» Isi Latihan: Tuliskan ulang semua baris data berikut sebagai daftar bernomor, tanpa menyertakan baris kosong.

Data penentuan letak kata dan elemen:
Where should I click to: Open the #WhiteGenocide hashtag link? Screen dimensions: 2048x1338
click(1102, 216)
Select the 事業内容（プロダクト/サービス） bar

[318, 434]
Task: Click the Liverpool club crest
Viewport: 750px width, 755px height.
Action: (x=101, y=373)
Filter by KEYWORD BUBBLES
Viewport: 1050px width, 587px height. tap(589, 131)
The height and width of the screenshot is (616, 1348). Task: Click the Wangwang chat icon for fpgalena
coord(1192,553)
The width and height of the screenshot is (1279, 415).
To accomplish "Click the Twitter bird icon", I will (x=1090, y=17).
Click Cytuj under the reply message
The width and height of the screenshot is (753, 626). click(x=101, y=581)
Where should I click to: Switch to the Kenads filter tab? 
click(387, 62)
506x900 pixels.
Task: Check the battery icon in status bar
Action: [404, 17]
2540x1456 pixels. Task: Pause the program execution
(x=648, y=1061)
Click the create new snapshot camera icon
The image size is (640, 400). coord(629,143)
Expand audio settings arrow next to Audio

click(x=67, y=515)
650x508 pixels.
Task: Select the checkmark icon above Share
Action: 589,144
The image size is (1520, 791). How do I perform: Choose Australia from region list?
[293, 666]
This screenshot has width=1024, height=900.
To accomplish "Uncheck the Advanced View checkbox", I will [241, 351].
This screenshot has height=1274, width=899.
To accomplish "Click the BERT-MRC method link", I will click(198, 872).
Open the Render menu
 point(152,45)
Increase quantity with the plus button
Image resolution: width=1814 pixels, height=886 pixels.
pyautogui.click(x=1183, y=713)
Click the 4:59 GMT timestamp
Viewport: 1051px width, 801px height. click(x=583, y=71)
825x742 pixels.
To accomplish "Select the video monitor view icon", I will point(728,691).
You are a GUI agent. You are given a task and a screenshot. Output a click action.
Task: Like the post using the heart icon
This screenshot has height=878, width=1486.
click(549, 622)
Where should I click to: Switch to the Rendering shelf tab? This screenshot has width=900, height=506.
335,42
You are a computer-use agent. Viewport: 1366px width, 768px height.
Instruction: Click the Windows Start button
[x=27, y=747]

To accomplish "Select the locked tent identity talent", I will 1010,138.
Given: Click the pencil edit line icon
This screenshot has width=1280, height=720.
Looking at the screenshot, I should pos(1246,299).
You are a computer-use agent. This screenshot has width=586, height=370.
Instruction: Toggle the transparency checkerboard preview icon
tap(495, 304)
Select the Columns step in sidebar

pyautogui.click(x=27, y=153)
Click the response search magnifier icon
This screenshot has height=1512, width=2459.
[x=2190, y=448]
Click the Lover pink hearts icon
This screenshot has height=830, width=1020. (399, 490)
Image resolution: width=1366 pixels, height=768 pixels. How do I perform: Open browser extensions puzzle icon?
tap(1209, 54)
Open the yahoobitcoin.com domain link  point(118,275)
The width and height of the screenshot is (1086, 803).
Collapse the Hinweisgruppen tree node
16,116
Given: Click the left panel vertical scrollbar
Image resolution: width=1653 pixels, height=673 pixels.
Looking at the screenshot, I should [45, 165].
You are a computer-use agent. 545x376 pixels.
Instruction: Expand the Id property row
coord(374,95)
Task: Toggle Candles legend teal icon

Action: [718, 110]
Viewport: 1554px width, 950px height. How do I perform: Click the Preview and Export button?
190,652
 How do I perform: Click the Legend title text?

» Hasil Latihan:
1. Where should I click to: Open the #WhiteGenocide hashtag link? Screen dimensions: 2048x1338
2. click(1102, 216)
3. Select the 事業内容（プロダクト/サービス） bar
4. [318, 434]
5. Task: Click the Liverpool club crest
6. Viewport: 750px width, 755px height.
7. Action: (x=101, y=373)
8. Filter by KEYWORD BUBBLES
9. Viewport: 1050px width, 587px height. tap(589, 131)
10. The height and width of the screenshot is (616, 1348). Task: Click the Wangwang chat icon for fpgalena
11. coord(1192,553)
12. The width and height of the screenshot is (1279, 415).
13. To accomplish "Click the Twitter bird icon", I will (x=1090, y=17).
14. Click Cytuj under the reply message
15. The width and height of the screenshot is (753, 626). click(x=101, y=581)
16. Where should I click to: Switch to the Kenads filter tab? 
17. click(387, 62)
18. 506x900 pixels.
19. Task: Check the battery icon in status bar
20. Action: [404, 17]
21. 2540x1456 pixels. Task: Pause the program execution
22. (x=648, y=1061)
23. Click the create new snapshot camera icon
24. The image size is (640, 400). coord(629,143)
25. Expand audio settings arrow next to Audio
26. click(x=67, y=515)
27. 650x508 pixels.
28. Task: Select the checkmark icon above Share
29. Action: 589,144
30. The image size is (1520, 791). How do I perform: Choose Australia from region list?
31. [293, 666]
32. This screenshot has width=1024, height=900.
33. To accomplish "Uncheck the Advanced View checkbox", I will [241, 351].
34. This screenshot has height=1274, width=899.
35. To accomplish "Click the BERT-MRC method link", I will click(198, 872).
36. Open the Render menu
37.  point(152,45)
38. Increase quantity with the plus button
39. Image resolution: width=1814 pixels, height=886 pixels.
40. pyautogui.click(x=1183, y=713)
41. Click the 4:59 GMT timestamp
42. Viewport: 1051px width, 801px height. click(x=583, y=71)
43. 825x742 pixels.
44. To accomplish "Select the video monitor view icon", I will point(728,691).
45. You are a GUI agent. You are given a task and a screenshot. Output a click action.
46. Task: Like the post using the heart icon
47. This screenshot has height=878, width=1486.
48. click(549, 622)
49. Where should I click to: Switch to the Rendering shelf tab? This screenshot has width=900, height=506.
50. 335,42
51. You are a computer-use agent. Viewport: 1366px width, 768px height.
52. Instruction: Click the Windows Start button
53. [x=27, y=747]
54. To accomplish "Select the locked tent identity talent", I will 1010,138.
55. Given: Click the pencil edit line icon
56. This screenshot has width=1280, height=720.
57. Looking at the screenshot, I should pos(1246,299).
58. You are a computer-use agent. This screenshot has width=586, height=370.
59. Instruction: Toggle the transparency checkerboard preview icon
60. tap(495, 304)
61. Select the Columns step in sidebar
62. pyautogui.click(x=27, y=153)
63. Click the response search magnifier icon
64. This screenshot has height=1512, width=2459.
65. [x=2190, y=448]
66. Click the Lover pink hearts icon
67. This screenshot has height=830, width=1020. (399, 490)
68. Image resolution: width=1366 pixels, height=768 pixels. How do I perform: Open browser extensions puzzle icon?
69. tap(1209, 54)
70. Open the yahoobitcoin.com domain link  point(118,275)
71. The width and height of the screenshot is (1086, 803).
72. Collapse the Hinweisgruppen tree node
73. 16,116
74. Given: Click the left panel vertical scrollbar
75. Image resolution: width=1653 pixels, height=673 pixels.
76. Looking at the screenshot, I should [45, 165].
77. You are a computer-use agent. 545x376 pixels.
78. Instruction: Expand the Id property row
79. coord(374,95)
80. Task: Toggle Candles legend teal icon
81. Action: [718, 110]
82. Viewport: 1554px width, 950px height. How do I perform: Click the Preview and Export button?
83. 190,652
84.  How do I perform: Click the Legend title text?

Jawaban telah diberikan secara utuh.